Longing For Something: Yen at the Royal Court Theatre

First published by Litro Magazine


Hench (Alex Austin) and Jenny (Annes Elwy) star in Anna Jordan’s Yen at the Royal Court Theatre. Photo courtesy of Alastair Muir.

The title of Anna Jordan’s Bruntwood prize winning play, Yen, refers to the pet name that one of the character’s father gives them. “To long for something” indicates a feeling but not necessarily an action. All the characters within Yen are deeply troubled, they each long for something but, for the most part, are unclear as to how to realise their urges.

Sixteen-year old Hench and his young brother Bobbie, live alone in their mother’s flat while she takes up residence with her new boyfriend, “Minge-Face Alan”. They sit inside with the curtains pulled, playing Call of Duty and ignoring their dog, Taliban, who is locked away in the bedroom. Their routine is upset by the presence of Jenny, who fearing for the welfare of the dog, implants herself in the boys’ lives.

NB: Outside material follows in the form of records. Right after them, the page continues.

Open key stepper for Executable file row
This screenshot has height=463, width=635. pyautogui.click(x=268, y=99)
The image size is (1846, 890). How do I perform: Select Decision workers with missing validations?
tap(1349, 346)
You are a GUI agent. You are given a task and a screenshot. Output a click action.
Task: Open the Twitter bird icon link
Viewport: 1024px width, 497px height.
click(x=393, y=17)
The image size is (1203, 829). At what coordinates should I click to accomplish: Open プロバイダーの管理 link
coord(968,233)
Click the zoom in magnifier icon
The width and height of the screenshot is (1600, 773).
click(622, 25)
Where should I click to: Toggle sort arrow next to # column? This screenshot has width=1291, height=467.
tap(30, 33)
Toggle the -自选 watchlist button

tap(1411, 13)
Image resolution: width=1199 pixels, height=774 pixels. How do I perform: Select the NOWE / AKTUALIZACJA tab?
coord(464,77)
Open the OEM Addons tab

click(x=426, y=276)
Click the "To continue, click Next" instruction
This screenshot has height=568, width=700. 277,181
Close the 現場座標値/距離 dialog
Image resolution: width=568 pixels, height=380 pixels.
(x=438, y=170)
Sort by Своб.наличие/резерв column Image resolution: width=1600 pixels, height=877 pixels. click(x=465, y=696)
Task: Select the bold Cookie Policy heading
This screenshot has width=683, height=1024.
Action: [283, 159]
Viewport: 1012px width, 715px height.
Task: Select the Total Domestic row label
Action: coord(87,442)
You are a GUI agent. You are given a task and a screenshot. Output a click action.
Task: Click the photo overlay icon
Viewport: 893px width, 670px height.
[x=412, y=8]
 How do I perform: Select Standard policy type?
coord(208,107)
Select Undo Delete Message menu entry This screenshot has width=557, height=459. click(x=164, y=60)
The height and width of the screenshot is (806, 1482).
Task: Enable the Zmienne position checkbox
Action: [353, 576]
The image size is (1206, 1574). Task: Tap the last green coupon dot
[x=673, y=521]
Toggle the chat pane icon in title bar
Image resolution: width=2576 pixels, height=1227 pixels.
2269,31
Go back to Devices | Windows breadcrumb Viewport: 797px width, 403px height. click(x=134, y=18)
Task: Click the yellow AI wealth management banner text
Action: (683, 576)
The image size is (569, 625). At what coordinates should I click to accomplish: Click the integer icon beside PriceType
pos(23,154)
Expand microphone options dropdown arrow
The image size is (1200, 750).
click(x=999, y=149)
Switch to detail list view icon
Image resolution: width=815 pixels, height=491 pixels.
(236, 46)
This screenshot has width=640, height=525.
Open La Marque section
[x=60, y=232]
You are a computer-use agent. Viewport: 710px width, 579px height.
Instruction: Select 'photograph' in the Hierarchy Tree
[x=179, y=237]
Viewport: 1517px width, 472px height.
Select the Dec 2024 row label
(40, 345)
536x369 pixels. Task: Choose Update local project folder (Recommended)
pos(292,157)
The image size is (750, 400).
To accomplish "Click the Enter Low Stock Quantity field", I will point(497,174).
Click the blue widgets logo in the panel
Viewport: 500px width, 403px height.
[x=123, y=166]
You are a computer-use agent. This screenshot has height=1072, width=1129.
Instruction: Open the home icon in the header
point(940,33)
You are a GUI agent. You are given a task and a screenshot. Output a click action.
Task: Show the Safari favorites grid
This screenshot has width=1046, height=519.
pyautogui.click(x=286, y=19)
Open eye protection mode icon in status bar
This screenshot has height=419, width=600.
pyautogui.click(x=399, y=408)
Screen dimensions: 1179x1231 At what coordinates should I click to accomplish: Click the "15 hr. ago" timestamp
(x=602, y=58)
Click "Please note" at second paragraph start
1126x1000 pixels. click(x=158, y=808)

Jordan’s play has found an ideal partner in Ned Bennett, who received high acclaim last year with the haunting Pomona that transferred from the Orange Tree Theatre to the temporary space at The National. Bennett has proved himself to be a director with immense vision, able to conjure a theatrical imagining that truly makes the most of exemplary written works.

Like the hugely popular Violence and Son, which played in the upstairs space at the Royal Court last year, Yen too examines fragile family structures tested by poor circumstance. Ned Bennett’s production plants the audience within a flat that the two main characters share: a grimy, dungeon-like room, where the last of the fresh air escaped some time ago. The characters’ smoking on stage helps to conjure further smells that make sitting in the audience fairly unpleasant for the senses. Like the two brothers, we feel trapped.

Yen most intensely examines brotherhood and the question of whether siblings and peers can support one another through what previous generations have inflicted upon them. It is the multi-faceted characters that will have resonance as you leave the auditorium and for quite a while after.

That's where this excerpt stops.